Pesce’s inventiveness knew almost no boundaries. In 1994, he founded the company “Fish Design”, based in Milan and New York. He produced vases, bowls, mirrors, wall clocks and plates, as well as belts, necklaces and rings in all kinds of resin moulds.

Pesce’s creations were never solely for the eye; their anarchistic spirit is only fully revealed through the touch. Anyone who takes a closer look at the flower vases from “Fish Design”, which are made of solid-coloured synthetic resin, will notice that the designer has essentially deconstructed them. Not forgetting his brightly coloured rings, which appear to be knotted together from thin spaghetti threads, two-coloured plates and many more witty accessories.

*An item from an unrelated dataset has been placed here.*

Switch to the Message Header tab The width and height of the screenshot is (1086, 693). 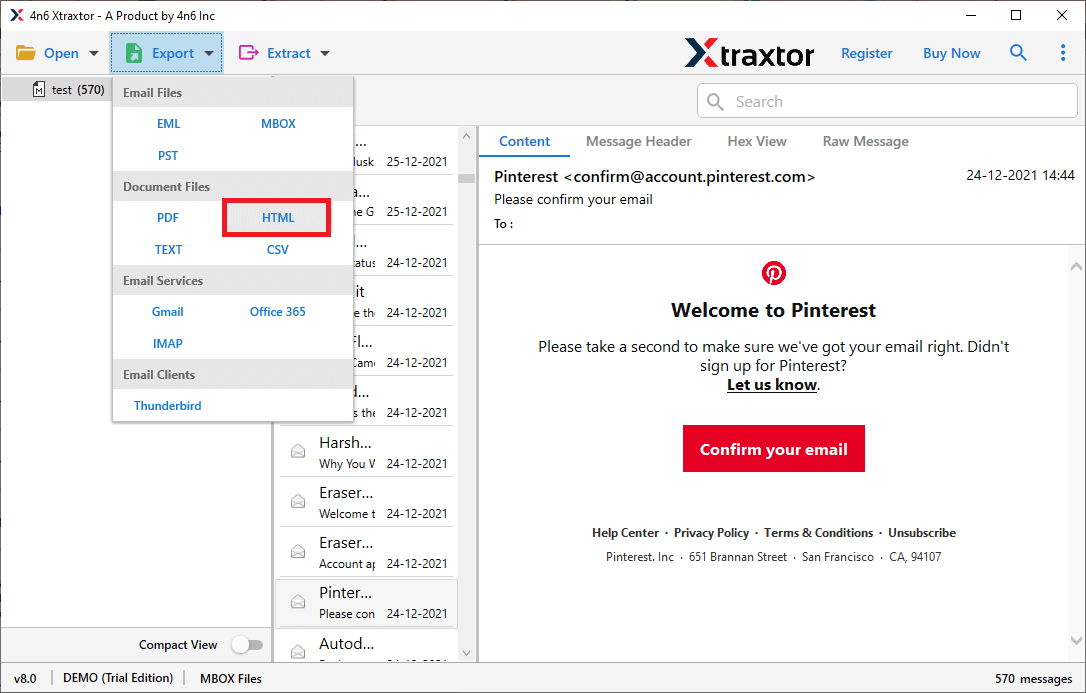click(x=638, y=141)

Pesce, who was active on Instagram until the end, continued to design tirelessly even in his old age. In 2022, he designed 400 chairs made of synthetic resin for Bottega Veneta, the hottest fashion brand in the world at the time. The project went viral on social media. Each piece of the colourful “Come stai?” collection was unique – and could be purchased online.

‘Come stai?’, ©Matteo Canestraro | Courtesy Bottega Veneta

The Unavoidable Janus-Faced Nature of Design

Pesce never criticised design as a consumer good and mass phenomenon in an abstract way. Instead, he visualised in his objects the attitude he took towards them and the context in which they were created – with all the myths surrounding the fetish of the commodity. With this and his fearless experimentation with materials and methods, he expanded the spectrum of design and emancipated it from its role as a servant of industrial production. His deliberately provisional furniture and objects repeatedly reveal the unavoidable Janus-faced nature of all design. All young designers should remember that this is no reason to become melancholy. “I think,” Pesce once said in an interview, “it’s important that we as designers make people laugh. Even if life is sometimes difficult, we shouldn’t lose sight of that.” Gaetano Pesce died in New York on 4 April.

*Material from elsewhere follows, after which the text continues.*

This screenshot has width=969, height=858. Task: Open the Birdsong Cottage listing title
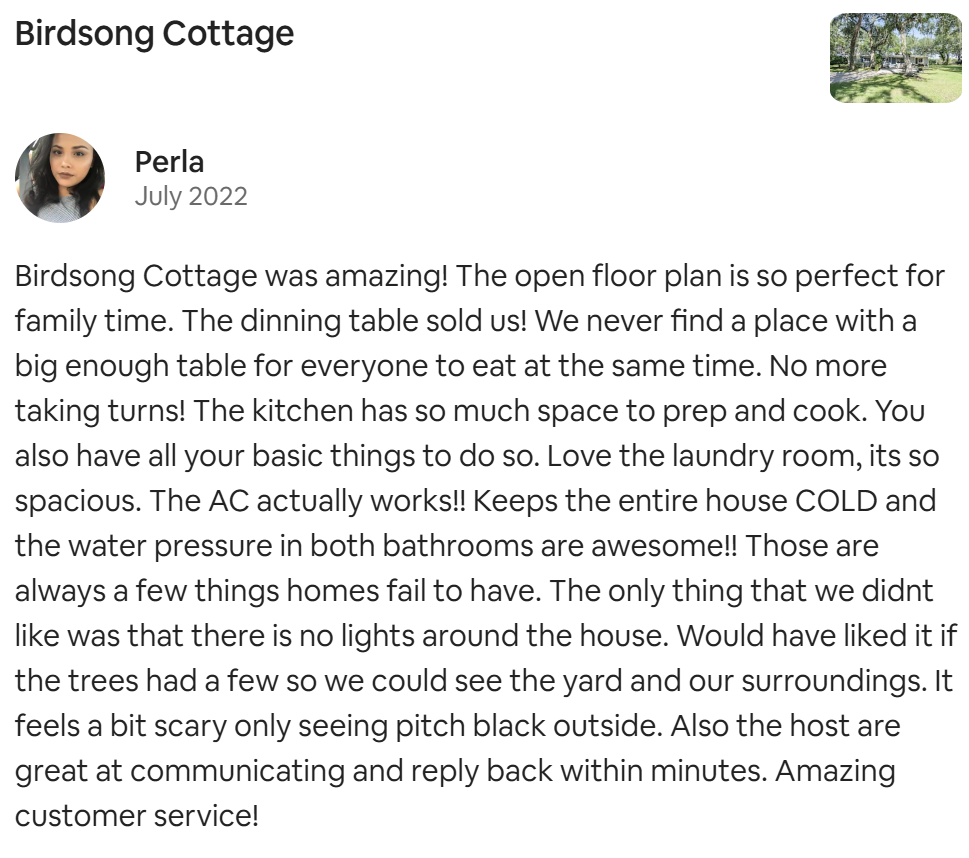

Directed and Produced by Chiara Clemente for MAD Ball 2023

Exhibition in Milan

On the occasion of the upcoming Salone del Mobile, the exhibition “Nice to See You” by Gaetano Pesce will be on display at the Bibliotheca Ambrosiana from 15 to 23 April – with 30 of his last works created between 2023 and 2024. “In the Sala delle Accademie of the Ambrosiana Library, we are showing that design is not dead,” said Gaetano Pesce about the exhibition.